**WORK TO BE COMPLETED**
Look through the entries below, please, and copy every line with the word "input".

>>>

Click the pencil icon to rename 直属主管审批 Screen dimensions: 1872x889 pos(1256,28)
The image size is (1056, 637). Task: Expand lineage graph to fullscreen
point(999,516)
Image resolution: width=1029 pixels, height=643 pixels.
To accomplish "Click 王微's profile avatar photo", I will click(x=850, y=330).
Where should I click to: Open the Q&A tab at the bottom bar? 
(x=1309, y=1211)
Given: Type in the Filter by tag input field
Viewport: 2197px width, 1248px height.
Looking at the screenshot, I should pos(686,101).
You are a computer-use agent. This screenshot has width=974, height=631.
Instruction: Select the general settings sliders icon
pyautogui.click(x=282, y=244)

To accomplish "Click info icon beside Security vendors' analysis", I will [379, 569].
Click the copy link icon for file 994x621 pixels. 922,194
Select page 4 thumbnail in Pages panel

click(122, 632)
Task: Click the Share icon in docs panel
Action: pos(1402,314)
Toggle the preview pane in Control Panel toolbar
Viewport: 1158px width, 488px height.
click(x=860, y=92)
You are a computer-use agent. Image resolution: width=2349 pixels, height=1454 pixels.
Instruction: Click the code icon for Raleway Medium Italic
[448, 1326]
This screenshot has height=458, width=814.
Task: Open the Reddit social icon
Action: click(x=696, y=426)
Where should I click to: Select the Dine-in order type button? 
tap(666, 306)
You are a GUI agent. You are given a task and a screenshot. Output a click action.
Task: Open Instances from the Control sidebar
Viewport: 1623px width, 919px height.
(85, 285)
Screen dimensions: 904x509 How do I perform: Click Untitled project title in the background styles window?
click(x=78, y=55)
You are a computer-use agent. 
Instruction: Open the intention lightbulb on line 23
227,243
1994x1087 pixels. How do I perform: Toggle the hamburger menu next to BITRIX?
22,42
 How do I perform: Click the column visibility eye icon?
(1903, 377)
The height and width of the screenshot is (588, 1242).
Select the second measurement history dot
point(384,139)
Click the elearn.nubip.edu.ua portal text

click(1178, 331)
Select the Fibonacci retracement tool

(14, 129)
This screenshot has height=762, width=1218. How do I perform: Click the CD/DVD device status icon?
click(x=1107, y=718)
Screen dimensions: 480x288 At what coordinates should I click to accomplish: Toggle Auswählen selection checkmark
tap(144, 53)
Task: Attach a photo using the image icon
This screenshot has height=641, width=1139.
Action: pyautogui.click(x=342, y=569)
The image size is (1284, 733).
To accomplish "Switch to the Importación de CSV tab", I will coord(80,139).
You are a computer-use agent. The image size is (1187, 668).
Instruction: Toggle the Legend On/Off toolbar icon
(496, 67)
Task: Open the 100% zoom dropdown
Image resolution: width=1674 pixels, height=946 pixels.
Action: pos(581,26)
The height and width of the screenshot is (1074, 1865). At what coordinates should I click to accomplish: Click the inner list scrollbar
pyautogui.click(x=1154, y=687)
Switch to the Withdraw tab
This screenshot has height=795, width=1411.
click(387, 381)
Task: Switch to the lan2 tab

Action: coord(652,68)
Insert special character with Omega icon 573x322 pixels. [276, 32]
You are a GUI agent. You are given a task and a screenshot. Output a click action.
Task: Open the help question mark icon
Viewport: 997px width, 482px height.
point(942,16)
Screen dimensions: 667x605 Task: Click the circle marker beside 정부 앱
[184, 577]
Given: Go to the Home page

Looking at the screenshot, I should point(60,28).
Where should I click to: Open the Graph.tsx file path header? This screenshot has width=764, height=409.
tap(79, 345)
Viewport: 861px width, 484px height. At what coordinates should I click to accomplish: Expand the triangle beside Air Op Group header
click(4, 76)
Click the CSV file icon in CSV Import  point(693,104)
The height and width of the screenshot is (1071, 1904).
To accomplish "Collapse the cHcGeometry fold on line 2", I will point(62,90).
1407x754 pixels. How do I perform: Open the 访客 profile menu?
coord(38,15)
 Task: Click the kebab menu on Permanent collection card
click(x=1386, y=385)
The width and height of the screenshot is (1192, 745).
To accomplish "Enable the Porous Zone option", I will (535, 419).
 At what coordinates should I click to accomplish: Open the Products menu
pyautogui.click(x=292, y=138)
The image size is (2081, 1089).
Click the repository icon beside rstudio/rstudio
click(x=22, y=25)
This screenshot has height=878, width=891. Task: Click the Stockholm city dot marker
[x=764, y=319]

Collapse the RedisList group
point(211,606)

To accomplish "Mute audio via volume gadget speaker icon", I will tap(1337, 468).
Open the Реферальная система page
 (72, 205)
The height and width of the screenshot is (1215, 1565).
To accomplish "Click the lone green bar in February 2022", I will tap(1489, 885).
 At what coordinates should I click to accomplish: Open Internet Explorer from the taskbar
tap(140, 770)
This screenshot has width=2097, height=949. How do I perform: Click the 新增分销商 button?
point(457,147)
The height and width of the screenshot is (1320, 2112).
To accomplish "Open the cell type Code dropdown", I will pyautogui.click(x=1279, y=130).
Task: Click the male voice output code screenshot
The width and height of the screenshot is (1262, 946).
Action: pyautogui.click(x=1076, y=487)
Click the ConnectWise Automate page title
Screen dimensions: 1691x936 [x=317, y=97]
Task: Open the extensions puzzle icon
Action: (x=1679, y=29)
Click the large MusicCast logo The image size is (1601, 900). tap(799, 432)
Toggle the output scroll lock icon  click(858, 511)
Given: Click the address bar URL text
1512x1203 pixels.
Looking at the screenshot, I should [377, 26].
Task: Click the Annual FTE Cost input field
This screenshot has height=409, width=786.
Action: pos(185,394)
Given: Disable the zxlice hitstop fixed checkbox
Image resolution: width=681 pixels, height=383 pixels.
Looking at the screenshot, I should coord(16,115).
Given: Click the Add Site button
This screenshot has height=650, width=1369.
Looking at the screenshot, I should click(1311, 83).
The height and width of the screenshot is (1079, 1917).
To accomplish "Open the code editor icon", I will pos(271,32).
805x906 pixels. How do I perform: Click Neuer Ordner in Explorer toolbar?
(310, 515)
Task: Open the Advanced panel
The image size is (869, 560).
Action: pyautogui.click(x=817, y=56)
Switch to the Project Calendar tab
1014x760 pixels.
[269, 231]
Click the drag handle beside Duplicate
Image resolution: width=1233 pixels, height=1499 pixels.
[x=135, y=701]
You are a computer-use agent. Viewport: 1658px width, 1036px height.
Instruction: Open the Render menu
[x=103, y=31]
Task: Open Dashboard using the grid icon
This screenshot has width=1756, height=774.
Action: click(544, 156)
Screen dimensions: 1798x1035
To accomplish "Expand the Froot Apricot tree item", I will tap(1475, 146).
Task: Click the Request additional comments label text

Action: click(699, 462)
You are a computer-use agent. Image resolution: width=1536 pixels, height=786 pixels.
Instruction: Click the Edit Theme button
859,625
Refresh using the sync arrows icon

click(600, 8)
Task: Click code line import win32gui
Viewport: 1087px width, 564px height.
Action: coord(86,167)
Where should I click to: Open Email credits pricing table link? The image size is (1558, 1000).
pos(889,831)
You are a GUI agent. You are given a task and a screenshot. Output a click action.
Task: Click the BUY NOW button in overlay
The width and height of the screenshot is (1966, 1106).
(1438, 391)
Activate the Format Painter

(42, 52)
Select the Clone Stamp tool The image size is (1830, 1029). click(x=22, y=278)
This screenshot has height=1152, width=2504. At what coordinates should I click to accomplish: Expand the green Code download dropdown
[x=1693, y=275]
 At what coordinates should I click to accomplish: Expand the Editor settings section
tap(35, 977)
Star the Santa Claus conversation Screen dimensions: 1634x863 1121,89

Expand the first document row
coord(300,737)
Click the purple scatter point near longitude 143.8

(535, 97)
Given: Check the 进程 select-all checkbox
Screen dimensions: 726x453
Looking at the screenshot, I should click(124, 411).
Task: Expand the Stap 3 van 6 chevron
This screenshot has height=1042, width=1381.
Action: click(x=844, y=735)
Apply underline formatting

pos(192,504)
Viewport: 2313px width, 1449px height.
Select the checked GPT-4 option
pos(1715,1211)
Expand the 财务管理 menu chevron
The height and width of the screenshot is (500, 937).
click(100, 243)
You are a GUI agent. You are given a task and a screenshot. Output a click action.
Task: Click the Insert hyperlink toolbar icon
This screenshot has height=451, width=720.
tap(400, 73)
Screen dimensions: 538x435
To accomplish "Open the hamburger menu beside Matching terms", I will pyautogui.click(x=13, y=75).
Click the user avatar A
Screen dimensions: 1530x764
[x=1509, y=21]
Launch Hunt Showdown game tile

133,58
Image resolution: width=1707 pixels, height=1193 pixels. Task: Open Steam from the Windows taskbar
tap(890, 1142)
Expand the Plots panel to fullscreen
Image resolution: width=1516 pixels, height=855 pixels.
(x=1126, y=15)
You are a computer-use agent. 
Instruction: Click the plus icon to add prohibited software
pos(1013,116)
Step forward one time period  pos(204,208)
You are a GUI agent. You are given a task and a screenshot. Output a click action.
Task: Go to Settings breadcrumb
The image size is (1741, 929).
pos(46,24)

<<<

**ANSWER SECTION**
Given: Type in the Filter by tag input field
Task: Click the Annual FTE Cost input field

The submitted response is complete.